● **GOAL OF THE EXERCISE**
Identify every line in the rows below that contains the string "toolbar", and copy each of those lines.

● **GIVEN DATA**
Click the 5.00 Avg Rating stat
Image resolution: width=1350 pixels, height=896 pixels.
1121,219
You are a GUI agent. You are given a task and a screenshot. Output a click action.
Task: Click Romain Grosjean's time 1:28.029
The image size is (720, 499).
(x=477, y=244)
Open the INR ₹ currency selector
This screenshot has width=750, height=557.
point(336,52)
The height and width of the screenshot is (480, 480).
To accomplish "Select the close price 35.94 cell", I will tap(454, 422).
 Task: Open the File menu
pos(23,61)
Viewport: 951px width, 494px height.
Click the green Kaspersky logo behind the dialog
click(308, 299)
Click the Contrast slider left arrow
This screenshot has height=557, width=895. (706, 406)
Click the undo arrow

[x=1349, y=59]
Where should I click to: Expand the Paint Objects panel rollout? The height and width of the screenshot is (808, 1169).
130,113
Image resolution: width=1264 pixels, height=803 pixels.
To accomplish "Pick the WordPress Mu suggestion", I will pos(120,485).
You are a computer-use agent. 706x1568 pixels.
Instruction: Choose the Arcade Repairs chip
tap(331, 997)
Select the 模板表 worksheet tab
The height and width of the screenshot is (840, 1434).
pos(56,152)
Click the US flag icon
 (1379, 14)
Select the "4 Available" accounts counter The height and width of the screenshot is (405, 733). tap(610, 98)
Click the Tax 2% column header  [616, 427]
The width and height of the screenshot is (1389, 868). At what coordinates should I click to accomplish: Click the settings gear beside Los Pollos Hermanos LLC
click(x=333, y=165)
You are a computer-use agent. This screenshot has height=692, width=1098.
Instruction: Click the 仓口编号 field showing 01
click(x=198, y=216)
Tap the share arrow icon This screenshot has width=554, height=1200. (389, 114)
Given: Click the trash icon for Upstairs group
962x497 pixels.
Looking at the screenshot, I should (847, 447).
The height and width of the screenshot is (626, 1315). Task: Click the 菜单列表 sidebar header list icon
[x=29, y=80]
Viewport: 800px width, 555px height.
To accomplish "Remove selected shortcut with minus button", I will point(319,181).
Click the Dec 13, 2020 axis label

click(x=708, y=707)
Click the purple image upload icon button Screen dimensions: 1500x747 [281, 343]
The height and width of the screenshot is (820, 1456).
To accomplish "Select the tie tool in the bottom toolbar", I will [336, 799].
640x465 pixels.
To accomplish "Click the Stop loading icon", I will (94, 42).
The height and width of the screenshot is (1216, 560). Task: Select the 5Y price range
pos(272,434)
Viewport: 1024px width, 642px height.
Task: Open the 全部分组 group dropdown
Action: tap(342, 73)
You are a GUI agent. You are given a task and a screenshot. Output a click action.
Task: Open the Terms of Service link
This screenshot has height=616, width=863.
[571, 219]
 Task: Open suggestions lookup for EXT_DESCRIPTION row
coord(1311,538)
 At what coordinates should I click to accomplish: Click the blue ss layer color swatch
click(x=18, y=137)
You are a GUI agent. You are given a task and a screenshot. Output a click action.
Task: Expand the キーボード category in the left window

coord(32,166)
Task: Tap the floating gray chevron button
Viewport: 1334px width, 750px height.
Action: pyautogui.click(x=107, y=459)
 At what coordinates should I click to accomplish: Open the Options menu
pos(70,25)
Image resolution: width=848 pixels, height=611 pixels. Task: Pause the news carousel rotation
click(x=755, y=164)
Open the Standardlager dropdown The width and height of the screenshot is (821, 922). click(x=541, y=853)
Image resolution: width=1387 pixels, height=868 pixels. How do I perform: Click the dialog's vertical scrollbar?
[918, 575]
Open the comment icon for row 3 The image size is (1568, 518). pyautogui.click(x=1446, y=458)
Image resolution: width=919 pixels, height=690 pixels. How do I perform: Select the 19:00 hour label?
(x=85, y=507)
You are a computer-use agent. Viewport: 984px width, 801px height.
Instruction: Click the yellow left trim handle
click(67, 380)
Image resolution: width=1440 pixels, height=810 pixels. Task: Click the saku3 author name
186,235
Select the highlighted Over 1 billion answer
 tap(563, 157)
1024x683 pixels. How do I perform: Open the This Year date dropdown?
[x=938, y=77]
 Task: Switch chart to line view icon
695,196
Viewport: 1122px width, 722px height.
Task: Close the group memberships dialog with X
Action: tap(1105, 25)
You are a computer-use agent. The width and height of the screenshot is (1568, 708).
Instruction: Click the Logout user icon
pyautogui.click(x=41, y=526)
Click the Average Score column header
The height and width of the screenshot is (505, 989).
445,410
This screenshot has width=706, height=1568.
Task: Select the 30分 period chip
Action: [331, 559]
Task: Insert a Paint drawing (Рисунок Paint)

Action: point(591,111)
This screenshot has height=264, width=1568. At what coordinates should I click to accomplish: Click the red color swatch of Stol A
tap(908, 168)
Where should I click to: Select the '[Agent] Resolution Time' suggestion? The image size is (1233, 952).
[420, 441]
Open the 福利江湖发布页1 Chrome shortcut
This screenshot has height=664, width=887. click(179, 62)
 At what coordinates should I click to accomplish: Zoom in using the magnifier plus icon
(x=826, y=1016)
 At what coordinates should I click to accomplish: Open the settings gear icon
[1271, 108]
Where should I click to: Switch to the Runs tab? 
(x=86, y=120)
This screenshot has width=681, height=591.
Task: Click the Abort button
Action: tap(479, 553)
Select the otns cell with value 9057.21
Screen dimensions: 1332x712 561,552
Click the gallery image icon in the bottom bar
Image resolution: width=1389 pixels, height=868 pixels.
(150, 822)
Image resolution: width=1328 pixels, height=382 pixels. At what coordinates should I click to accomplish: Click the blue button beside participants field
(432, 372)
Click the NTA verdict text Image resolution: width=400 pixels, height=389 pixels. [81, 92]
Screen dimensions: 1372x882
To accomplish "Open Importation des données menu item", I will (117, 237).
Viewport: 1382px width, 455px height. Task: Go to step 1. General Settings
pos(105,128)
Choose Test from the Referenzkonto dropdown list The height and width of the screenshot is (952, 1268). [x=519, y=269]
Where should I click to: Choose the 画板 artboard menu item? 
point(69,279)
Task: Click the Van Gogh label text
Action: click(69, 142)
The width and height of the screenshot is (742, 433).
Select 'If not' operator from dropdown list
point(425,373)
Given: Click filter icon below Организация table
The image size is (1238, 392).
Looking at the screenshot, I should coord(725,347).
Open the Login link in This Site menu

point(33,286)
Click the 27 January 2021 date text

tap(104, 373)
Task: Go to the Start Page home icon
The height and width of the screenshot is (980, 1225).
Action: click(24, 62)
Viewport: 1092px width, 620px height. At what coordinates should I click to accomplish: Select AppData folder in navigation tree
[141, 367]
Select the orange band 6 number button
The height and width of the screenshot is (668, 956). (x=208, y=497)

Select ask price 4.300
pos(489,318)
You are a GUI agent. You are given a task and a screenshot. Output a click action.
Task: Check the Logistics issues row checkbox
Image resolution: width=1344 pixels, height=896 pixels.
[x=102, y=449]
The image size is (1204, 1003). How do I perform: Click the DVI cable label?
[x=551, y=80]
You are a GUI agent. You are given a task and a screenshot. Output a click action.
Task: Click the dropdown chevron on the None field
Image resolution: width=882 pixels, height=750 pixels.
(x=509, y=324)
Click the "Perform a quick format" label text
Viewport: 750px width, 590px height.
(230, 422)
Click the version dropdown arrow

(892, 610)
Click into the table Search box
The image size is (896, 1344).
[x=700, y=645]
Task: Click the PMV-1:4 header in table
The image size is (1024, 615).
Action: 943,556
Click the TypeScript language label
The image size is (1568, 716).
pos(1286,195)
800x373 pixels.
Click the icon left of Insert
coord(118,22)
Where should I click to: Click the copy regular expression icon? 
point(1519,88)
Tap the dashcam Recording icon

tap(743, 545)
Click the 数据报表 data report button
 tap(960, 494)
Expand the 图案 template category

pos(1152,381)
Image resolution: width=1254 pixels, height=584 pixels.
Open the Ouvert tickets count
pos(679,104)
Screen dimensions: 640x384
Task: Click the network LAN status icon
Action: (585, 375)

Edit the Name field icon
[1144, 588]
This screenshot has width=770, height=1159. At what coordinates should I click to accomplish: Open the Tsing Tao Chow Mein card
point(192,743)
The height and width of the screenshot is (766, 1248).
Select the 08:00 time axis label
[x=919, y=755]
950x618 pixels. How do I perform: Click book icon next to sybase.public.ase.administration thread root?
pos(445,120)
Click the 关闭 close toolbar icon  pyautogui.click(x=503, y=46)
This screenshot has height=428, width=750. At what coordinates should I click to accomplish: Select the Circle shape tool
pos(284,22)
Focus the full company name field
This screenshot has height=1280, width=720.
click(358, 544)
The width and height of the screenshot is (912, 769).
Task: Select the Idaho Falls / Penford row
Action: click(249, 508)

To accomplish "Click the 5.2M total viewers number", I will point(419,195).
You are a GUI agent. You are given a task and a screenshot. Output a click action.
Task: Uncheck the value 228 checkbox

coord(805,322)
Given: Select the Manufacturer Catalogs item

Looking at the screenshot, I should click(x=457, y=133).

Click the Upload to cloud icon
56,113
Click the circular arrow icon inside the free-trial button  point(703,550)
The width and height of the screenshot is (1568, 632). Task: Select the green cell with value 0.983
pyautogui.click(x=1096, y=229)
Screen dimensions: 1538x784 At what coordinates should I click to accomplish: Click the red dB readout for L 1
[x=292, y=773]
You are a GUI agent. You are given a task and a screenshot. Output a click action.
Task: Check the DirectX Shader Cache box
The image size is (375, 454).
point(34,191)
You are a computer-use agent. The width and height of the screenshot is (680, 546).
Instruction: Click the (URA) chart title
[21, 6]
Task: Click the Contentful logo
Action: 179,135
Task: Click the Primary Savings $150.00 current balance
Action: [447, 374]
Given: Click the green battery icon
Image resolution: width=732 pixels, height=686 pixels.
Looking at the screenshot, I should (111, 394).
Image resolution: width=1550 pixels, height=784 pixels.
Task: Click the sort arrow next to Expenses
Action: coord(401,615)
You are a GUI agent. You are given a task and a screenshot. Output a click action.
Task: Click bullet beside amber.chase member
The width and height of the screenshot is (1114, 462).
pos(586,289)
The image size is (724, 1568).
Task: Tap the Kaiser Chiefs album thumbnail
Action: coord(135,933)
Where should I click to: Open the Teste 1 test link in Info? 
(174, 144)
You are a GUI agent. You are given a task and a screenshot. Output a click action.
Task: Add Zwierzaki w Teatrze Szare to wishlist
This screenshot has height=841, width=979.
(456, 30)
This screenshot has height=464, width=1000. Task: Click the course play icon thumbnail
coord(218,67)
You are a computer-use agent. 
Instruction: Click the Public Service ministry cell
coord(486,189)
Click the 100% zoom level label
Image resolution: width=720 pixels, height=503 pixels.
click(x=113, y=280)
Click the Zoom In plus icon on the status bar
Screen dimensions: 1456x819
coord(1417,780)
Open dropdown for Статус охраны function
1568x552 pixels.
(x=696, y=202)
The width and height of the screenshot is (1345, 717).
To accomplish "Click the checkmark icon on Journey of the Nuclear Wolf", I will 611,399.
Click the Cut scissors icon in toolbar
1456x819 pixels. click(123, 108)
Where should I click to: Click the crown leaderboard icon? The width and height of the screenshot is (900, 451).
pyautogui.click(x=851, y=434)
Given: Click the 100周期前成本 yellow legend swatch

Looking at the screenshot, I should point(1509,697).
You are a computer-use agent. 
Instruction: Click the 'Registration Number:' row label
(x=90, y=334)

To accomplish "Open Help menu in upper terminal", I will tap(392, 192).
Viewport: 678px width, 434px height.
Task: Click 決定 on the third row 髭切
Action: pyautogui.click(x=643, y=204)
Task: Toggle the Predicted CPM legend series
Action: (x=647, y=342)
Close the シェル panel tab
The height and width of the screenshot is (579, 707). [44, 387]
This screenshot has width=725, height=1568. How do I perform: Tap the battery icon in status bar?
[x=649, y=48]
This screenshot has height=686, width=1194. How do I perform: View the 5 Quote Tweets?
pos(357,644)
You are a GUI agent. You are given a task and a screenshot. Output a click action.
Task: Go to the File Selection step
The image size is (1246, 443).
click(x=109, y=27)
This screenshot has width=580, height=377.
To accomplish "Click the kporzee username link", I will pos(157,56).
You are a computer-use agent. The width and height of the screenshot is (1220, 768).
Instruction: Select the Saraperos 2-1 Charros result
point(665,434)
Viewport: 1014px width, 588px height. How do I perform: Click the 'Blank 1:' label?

● **CORRECT RESULT**
To accomplish "Select the tie tool in the bottom toolbar", I will [336, 799].
Click the 关闭 close toolbar icon  pyautogui.click(x=503, y=46)
Click the Cut scissors icon in toolbar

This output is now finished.